Source records
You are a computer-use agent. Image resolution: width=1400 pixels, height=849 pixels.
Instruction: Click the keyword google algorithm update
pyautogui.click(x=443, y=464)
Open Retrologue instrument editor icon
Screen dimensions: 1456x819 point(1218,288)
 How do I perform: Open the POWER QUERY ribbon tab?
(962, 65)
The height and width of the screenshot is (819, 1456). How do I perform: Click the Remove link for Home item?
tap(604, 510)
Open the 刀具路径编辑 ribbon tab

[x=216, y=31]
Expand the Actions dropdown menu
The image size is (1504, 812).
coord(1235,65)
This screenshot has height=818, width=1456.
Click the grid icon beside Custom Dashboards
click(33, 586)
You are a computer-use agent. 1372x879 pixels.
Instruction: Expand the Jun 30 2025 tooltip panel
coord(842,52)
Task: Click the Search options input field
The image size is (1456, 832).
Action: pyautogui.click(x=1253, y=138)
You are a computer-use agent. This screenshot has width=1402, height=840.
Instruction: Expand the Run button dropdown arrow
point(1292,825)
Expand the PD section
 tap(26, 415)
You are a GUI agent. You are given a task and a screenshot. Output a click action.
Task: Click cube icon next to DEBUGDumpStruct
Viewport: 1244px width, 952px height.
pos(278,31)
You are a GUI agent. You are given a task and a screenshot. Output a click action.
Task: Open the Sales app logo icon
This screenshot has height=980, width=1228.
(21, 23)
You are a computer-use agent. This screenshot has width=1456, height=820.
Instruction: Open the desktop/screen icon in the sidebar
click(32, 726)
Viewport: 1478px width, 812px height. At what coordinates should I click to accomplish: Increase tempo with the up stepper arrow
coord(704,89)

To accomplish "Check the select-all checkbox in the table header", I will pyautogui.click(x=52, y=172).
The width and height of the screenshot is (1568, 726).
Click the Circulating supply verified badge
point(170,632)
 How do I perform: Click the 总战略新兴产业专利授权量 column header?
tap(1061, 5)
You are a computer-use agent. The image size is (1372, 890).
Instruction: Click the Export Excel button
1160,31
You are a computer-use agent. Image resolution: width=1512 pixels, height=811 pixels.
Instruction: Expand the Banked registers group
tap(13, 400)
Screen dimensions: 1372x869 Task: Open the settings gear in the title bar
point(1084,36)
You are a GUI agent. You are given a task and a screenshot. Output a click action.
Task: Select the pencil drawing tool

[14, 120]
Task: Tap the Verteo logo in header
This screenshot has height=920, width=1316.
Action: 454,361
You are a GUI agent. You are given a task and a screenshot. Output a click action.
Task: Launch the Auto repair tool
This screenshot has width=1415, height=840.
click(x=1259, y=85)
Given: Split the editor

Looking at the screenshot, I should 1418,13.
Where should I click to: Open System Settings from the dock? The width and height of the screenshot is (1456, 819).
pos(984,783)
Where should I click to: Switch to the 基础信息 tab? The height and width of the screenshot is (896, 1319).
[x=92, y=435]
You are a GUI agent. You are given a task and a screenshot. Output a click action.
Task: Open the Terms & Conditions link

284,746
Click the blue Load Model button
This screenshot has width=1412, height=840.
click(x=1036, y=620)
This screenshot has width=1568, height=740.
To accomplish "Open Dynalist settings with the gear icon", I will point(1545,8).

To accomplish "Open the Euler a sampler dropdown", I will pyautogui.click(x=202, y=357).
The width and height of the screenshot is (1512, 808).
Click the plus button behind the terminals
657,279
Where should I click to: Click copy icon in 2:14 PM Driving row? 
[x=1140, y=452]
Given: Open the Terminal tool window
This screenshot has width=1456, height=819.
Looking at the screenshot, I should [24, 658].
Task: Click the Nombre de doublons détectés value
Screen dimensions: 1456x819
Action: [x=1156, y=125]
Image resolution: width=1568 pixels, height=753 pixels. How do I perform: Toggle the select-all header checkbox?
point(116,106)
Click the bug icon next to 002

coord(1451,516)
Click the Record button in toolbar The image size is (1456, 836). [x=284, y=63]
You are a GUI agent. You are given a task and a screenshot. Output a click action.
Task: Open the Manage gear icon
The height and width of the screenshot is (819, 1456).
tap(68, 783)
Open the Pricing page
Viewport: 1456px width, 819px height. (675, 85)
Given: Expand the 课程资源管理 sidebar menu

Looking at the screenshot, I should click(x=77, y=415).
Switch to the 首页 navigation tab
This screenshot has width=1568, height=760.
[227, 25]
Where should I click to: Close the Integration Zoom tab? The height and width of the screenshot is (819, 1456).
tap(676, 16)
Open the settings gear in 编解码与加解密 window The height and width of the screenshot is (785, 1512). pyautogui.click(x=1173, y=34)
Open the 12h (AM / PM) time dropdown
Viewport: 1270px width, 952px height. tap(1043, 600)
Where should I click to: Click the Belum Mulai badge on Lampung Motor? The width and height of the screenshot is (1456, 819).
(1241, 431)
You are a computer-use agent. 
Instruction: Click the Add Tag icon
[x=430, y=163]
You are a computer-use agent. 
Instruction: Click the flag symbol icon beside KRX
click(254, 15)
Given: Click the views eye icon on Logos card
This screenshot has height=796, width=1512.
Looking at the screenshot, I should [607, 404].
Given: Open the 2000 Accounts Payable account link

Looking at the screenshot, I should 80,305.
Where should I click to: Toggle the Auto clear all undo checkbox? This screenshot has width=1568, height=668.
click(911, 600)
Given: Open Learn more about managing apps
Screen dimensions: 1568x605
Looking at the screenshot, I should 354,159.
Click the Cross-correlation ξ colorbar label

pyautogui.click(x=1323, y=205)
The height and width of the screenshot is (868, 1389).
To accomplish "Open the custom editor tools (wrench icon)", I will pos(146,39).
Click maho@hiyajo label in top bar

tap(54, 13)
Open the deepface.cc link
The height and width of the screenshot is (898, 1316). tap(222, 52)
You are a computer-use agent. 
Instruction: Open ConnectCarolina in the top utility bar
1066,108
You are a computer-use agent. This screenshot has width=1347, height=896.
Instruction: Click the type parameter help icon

→ **Exercise objective**
Would you restate the records word for word?

→ **Result below**
You are a computer-use agent. Image resolution: width=1400 pixels, height=849 pixels.
Instruction: Click the keyword google algorithm update
pyautogui.click(x=443, y=464)
Open Retrologue instrument editor icon
Screen dimensions: 1456x819 point(1218,288)
 How do I perform: Open the POWER QUERY ribbon tab?
(962, 65)
The height and width of the screenshot is (819, 1456). How do I perform: Click the Remove link for Home item?
tap(604, 510)
Open the 刀具路径编辑 ribbon tab

[x=216, y=31]
Expand the Actions dropdown menu
The image size is (1504, 812).
coord(1235,65)
This screenshot has height=818, width=1456.
Click the grid icon beside Custom Dashboards
click(33, 586)
You are a computer-use agent. 1372x879 pixels.
Instruction: Expand the Jun 30 2025 tooltip panel
coord(842,52)
Task: Click the Search options input field
The image size is (1456, 832).
Action: pyautogui.click(x=1253, y=138)
You are a computer-use agent. This screenshot has width=1402, height=840.
Instruction: Expand the Run button dropdown arrow
point(1292,825)
Expand the PD section
 tap(26, 415)
You are a GUI agent. You are given a task and a screenshot. Output a click action.
Task: Click cube icon next to DEBUGDumpStruct
Viewport: 1244px width, 952px height.
pos(278,31)
You are a GUI agent. You are given a task and a screenshot. Output a click action.
Task: Open the Sales app logo icon
This screenshot has height=980, width=1228.
(21, 23)
You are a computer-use agent. This screenshot has width=1456, height=820.
Instruction: Open the desktop/screen icon in the sidebar
click(32, 726)
Viewport: 1478px width, 812px height. At what coordinates should I click to accomplish: Increase tempo with the up stepper arrow
coord(704,89)

To accomplish "Check the select-all checkbox in the table header", I will pyautogui.click(x=52, y=172).
The width and height of the screenshot is (1568, 726).
Click the Circulating supply verified badge
point(170,632)
 How do I perform: Click the 总战略新兴产业专利授权量 column header?
tap(1061, 5)
You are a computer-use agent. The image size is (1372, 890).
Instruction: Click the Export Excel button
1160,31
You are a computer-use agent. Image resolution: width=1512 pixels, height=811 pixels.
Instruction: Expand the Banked registers group
tap(13, 400)
Screen dimensions: 1372x869 Task: Open the settings gear in the title bar
point(1084,36)
You are a GUI agent. You are given a task and a screenshot. Output a click action.
Task: Select the pencil drawing tool

[14, 120]
Task: Tap the Verteo logo in header
This screenshot has height=920, width=1316.
Action: 454,361
You are a GUI agent. You are given a task and a screenshot. Output a click action.
Task: Launch the Auto repair tool
This screenshot has width=1415, height=840.
click(x=1259, y=85)
Given: Split the editor

Looking at the screenshot, I should 1418,13.
Where should I click to: Open System Settings from the dock? The width and height of the screenshot is (1456, 819).
pos(984,783)
Where should I click to: Switch to the 基础信息 tab? The height and width of the screenshot is (896, 1319).
[x=92, y=435]
You are a GUI agent. You are given a task and a screenshot. Output a click action.
Task: Open the Terms & Conditions link

284,746
Click the blue Load Model button
This screenshot has width=1412, height=840.
click(x=1036, y=620)
This screenshot has width=1568, height=740.
To accomplish "Open Dynalist settings with the gear icon", I will point(1545,8).

To accomplish "Open the Euler a sampler dropdown", I will pyautogui.click(x=202, y=357).
The width and height of the screenshot is (1512, 808).
Click the plus button behind the terminals
657,279
Where should I click to: Click copy icon in 2:14 PM Driving row? 
[x=1140, y=452]
Given: Open the Terminal tool window
This screenshot has width=1456, height=819.
Looking at the screenshot, I should [24, 658].
Task: Click the Nombre de doublons détectés value
Screen dimensions: 1456x819
Action: [x=1156, y=125]
Image resolution: width=1568 pixels, height=753 pixels. How do I perform: Toggle the select-all header checkbox?
point(116,106)
Click the bug icon next to 002

coord(1451,516)
Click the Record button in toolbar The image size is (1456, 836). [x=284, y=63]
You are a GUI agent. You are given a task and a screenshot. Output a click action.
Task: Open the Manage gear icon
The height and width of the screenshot is (819, 1456).
tap(68, 783)
Open the Pricing page
Viewport: 1456px width, 819px height. (675, 85)
Given: Expand the 课程资源管理 sidebar menu

Looking at the screenshot, I should click(x=77, y=415).
Switch to the 首页 navigation tab
This screenshot has width=1568, height=760.
[227, 25]
Where should I click to: Close the Integration Zoom tab? The height and width of the screenshot is (819, 1456).
tap(676, 16)
Open the settings gear in 编解码与加解密 window The height and width of the screenshot is (785, 1512). pyautogui.click(x=1173, y=34)
Open the 12h (AM / PM) time dropdown
Viewport: 1270px width, 952px height. tap(1043, 600)
Where should I click to: Click the Belum Mulai badge on Lampung Motor? The width and height of the screenshot is (1456, 819).
(1241, 431)
You are a computer-use agent. 
Instruction: Click the Add Tag icon
[x=430, y=163]
You are a computer-use agent. 
Instruction: Click the flag symbol icon beside KRX
click(254, 15)
Given: Click the views eye icon on Logos card
This screenshot has height=796, width=1512.
Looking at the screenshot, I should [607, 404].
Given: Open the 2000 Accounts Payable account link

Looking at the screenshot, I should 80,305.
Where should I click to: Toggle the Auto clear all undo checkbox? This screenshot has width=1568, height=668.
click(911, 600)
Given: Open Learn more about managing apps
Screen dimensions: 1568x605
Looking at the screenshot, I should 354,159.
Click the Cross-correlation ξ colorbar label

pyautogui.click(x=1323, y=205)
The height and width of the screenshot is (868, 1389).
To accomplish "Open the custom editor tools (wrench icon)", I will pos(146,39).
Click maho@hiyajo label in top bar

tap(54, 13)
Open the deepface.cc link
The height and width of the screenshot is (898, 1316). tap(222, 52)
You are a computer-use agent. 
Instruction: Open ConnectCarolina in the top utility bar
1066,108
You are a computer-use agent. This screenshot has width=1347, height=896.
Instruction: Click the type parameter help icon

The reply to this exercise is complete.